Regulatory T (Treg) cells are subsets of T cells involved in the maintenance of peripheral self-tolerance by actively suppressing the activation and expansion of autoreactive T cells. Several types of Treg cells have been characterized, most prominently natural and inducible CD4+CD25+ Treg cells [1].

Adaptive Treg cells secrete the immunosuppressive cytokines interleukin (IL)-10 and transforming growth factor (TGF)-β, both endowed with immunosuppressive functions, which play a critical role in Treg cell biology. In recent years there have been improvements in the knowledge of various molecular and cellular mechanisms involved in the generation of Treg cells, the molecules involved and their role in immune homeostasis, autoimmunity and inflammation [2].

Treg cell deficiency, lymphoproliferation and autoimmunity were described by defects along the IL-2/IL-2R pathway. Approximately 40% of patients with an immune dysregulation, polyendocrinopathy, X-linked-like syndrome (IPEX-like) phenotype lack detectable mutations in the forkhead box protein 3 (FoxP3) gene. Treg cells express all three components of the IL-2R, including the α, β and γ chains (CD25, CD122 and CD132, respectively)[3]. Treg cells do not secrete IL-2, but are dependent upon the provision of this cytokine by paracrine sources to expand in the periphery and activate their immunosuppressive function [4].

Whereas deficiency of the IL-2Rγ chain is associated with X-linked severe combined immunodeficiency, genetic defects in the other components of the IL-2/IL-2R axis, all of which are autosomal, are predictive of abnormalities in the development and function of CD4+CD25+ Treg cells [2, 4-7].

IL-2Rα only contributes to IL-2 binding affinity but not to the recruitment of signalling molecules. However, its importance in the development of a normal immune response is emphasized by the finding that a truncation mutant of IL-2Rα results in an immunodeficiency in humans characterized by an increased susceptibility to viral, bacterial and fungal infections [5].
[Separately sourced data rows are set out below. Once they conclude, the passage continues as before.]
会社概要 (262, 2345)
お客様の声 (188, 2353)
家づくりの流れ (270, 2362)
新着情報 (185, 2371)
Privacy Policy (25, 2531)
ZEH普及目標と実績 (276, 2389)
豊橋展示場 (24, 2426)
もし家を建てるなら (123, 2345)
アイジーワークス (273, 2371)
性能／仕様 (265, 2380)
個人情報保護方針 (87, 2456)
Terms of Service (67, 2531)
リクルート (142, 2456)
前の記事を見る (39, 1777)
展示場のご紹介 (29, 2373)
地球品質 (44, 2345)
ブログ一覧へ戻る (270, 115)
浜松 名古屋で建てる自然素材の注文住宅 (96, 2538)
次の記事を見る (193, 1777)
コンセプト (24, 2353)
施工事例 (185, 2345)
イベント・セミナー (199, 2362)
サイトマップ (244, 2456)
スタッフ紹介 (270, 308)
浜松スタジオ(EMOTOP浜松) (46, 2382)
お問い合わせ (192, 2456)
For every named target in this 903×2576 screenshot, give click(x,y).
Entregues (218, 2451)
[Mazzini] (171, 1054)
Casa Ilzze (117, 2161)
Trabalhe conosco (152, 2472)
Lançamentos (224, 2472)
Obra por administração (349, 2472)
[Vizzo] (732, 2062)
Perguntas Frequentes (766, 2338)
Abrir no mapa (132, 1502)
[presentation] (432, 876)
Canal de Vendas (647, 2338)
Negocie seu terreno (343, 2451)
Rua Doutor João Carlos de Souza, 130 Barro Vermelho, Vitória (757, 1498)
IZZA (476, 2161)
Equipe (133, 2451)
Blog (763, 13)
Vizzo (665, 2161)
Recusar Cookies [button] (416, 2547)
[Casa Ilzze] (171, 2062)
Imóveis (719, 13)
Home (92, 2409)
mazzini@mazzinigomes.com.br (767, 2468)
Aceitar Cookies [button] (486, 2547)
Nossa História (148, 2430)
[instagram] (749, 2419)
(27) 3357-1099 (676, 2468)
In 1997, Sharfe et al. described an infant with severe bacterial, viral and fungal infections [8]. Counts of autologous T lymphocytes were moderately low, T cells displayed a weak proliferative response to mitogens in vitro and the patient displayed no rejection of an allogeneic skin graft. However, unlike children with severe combined immunodeficiency (SCID), the patient not only had circulating T cells but also developed peripheral lymphocytic proliferation and autoimmune primary biliary cirrhosis [6]. In 2003, Caudy et al. described an 8-year-old boy with clinical manifestations of IPEX that had a normal FoxP3 gene, but with a CD25 deficiency due to autosomal recessive mutations in this gene. This patient exhibited defective IL-10 expression from CD4 lymphocytes, whereas a FoxP3-deficient patient expressed normal levels of IL-10 [2].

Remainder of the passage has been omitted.